§ Data listing:
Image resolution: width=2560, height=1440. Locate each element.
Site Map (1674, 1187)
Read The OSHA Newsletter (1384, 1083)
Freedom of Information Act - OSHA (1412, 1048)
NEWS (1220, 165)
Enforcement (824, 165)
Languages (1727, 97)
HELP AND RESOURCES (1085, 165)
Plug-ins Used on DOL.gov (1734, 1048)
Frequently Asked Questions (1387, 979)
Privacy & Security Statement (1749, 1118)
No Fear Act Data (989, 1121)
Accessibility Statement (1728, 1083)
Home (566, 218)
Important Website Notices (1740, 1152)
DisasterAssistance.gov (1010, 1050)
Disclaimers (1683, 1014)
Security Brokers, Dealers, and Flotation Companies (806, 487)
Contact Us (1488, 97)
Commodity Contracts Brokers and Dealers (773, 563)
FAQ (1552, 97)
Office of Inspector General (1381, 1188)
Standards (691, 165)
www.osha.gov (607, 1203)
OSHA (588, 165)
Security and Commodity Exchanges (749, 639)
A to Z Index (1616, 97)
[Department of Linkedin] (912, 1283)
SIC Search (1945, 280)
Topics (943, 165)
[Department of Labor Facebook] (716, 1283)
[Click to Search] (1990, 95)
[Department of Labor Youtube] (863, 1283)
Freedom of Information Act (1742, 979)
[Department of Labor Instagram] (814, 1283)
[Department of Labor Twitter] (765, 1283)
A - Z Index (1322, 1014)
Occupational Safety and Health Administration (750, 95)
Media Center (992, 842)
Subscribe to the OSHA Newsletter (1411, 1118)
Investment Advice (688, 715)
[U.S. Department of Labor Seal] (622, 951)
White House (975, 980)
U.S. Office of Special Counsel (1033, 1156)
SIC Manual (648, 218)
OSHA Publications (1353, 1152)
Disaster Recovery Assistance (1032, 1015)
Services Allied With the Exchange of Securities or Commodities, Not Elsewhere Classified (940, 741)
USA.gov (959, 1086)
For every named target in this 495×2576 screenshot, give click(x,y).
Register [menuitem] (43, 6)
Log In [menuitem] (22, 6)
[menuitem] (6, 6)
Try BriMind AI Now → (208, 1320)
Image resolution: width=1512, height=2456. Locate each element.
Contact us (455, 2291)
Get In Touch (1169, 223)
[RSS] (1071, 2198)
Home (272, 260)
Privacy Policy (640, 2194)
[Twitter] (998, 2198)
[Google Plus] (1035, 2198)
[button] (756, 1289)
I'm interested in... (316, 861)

§ What to work on: Beginning with the first line of the listing above, please write out every line exactly until you reach the line that contains "[Click to Search] (1990, 95)", and include that one too.

§ Answer space:
Image resolution: width=2560, height=1440. Locate each element.
Site Map (1674, 1187)
Read The OSHA Newsletter (1384, 1083)
Freedom of Information Act - OSHA (1412, 1048)
NEWS (1220, 165)
Enforcement (824, 165)
Languages (1727, 97)
HELP AND RESOURCES (1085, 165)
Plug-ins Used on DOL.gov (1734, 1048)
Frequently Asked Questions (1387, 979)
Privacy & Security Statement (1749, 1118)
No Fear Act Data (989, 1121)
Accessibility Statement (1728, 1083)
Home (566, 218)
Important Website Notices (1740, 1152)
DisasterAssistance.gov (1010, 1050)
Disclaimers (1683, 1014)
Security Brokers, Dealers, and Flotation Companies (806, 487)
Contact Us (1488, 97)
Commodity Contracts Brokers and Dealers (773, 563)
FAQ (1552, 97)
Office of Inspector General (1381, 1188)
Standards (691, 165)
www.osha.gov (607, 1203)
OSHA (588, 165)
Security and Commodity Exchanges (749, 639)
A to Z Index (1616, 97)
[Department of Linkedin] (912, 1283)
SIC Search (1945, 280)
Topics (943, 165)
[Department of Labor Facebook] (716, 1283)
[Click to Search] (1990, 95)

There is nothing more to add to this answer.